UT Southwestern Medical Center just opened a $17 million microscope center – not the kind we used in science class, but super-powered microscopes. Michael Rosen with UT Southwestern talks about what these microscopes will find.
Interview Highlights: Michael Rosen ...
... on the equipment at the new center: "Two of them are what are called cryo-electron microscopes. These are very powerful microscopes that allow us to study essentially proteins and cells at very high levels of resolution. The third piece of equipment -- that is something that is more unique. Many places have cryo-electron microscopes. The third piece is something called a focused ion beam mill or a 'cryoFIB mill'. That allows us to essentially take a sample that is normally too big to analyze with cryoEM [and] mill it down -- essentially sandblast away parts of the sample -- so we have a very thin wafer that we can then analyze."
... on how the cryoEM microscopes compare to others: "When most people think microscopes, I think they think of a light microscope.
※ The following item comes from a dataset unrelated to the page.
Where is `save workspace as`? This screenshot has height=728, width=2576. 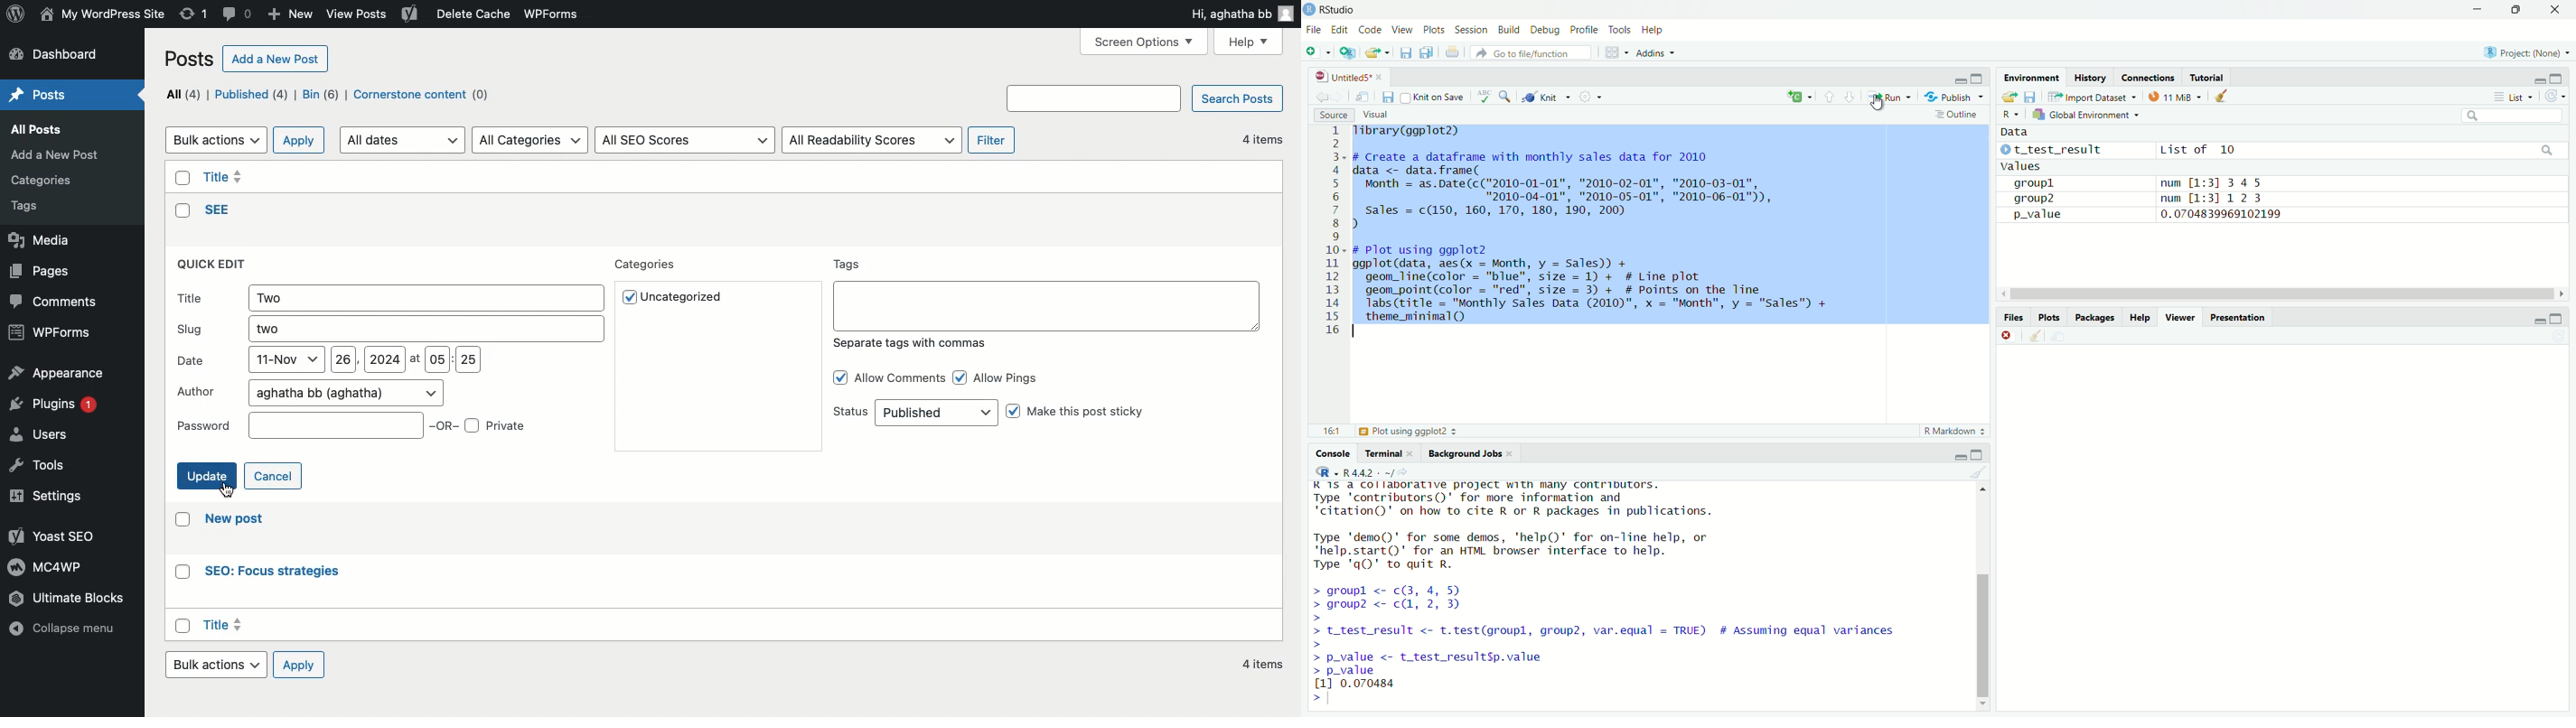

That is you use light waves to irradiate a sample with it, and you observe this sample with normal light. Electron microscopes is a similar idea, but instead of using light, you use electrons. Those can then penetrate, those can then give you much, much higher resolution than light can."
With the opening of UT Southwestern's new cryo-electron microscope facility, researchers can now view 3D images of objects as tiny as an atom to intact cells like the propelling tail of a sea urchin sperm cell shown in this video. The work may provide insight on how to develop more effective treatments for particular human lung and other diseases. (The below video appears courtesy of the Nicastro lab)
... on the size of the new microscopes: "These microscopes are enormous. One of our microscopes stands about 14 feet tall. It has a 6x6 footprint. It weighs a couple of thousand pounds and sucks through huge amounts liquid nitrogen to keep it cold because all of the samples are analyzed at liquid nitrogen temperatures, several hundred degrees below zero. The reason you have to do that is that you have to freeze your samples in a way that ice crystals don't form. If you slowly cool your samples down, the water in them will crystallize and that will essentially destroy cells; it will wreck molecules. If you so-called 'flash freeze' them ... the water molecules essentially freeze where they are without forming long crystals."
... on the potential for the new center: "I think there are going to be a lot of discoveries. The idea is that we can study essentially vast swaths of basic biology. We can study how proteins work to transmit information across the cell membrane. We can study how proteins work to get molecules from one place to another; for example, from inside the nucleus to outside the nucleus, we can understand how molecules come together to create metabolic pathways. All of those are really of the essence of basic biology. I give you an example from a new faculty member, Xiao-chen Bai. We just recruited him into biophysics and cell biology; he'll be arriving in December. Xiao-chen is interested in a family of proteins called transmembrane receptors. The basic idea is these are proteins that sit in the outer membrane of the cell, they bind to molecules outside of the cell; for example, there are some that bind insulin, and they transmit that binding inside the cell to cause the cell to change itself, to express different genes, to divide. ... And what Xiao-chen is going to try to understand is how that transmission occurs across the membrane. We understand how the binding outside works, we understand some of the inside mechanisms. But that key question -- how do you transmit something across the outer membrane of a cell -- remains very poorly understood. So Xiao-chen's research program is focused on using cryoelectron-microscopy to understand this key question, and those transmembrane receptors are essentially found (in) many different types on all cells in the human body. That will impact our understanding almost anywhere in biology."
Michael Rosen is the chair of the department of biophysics at UT Southwestern.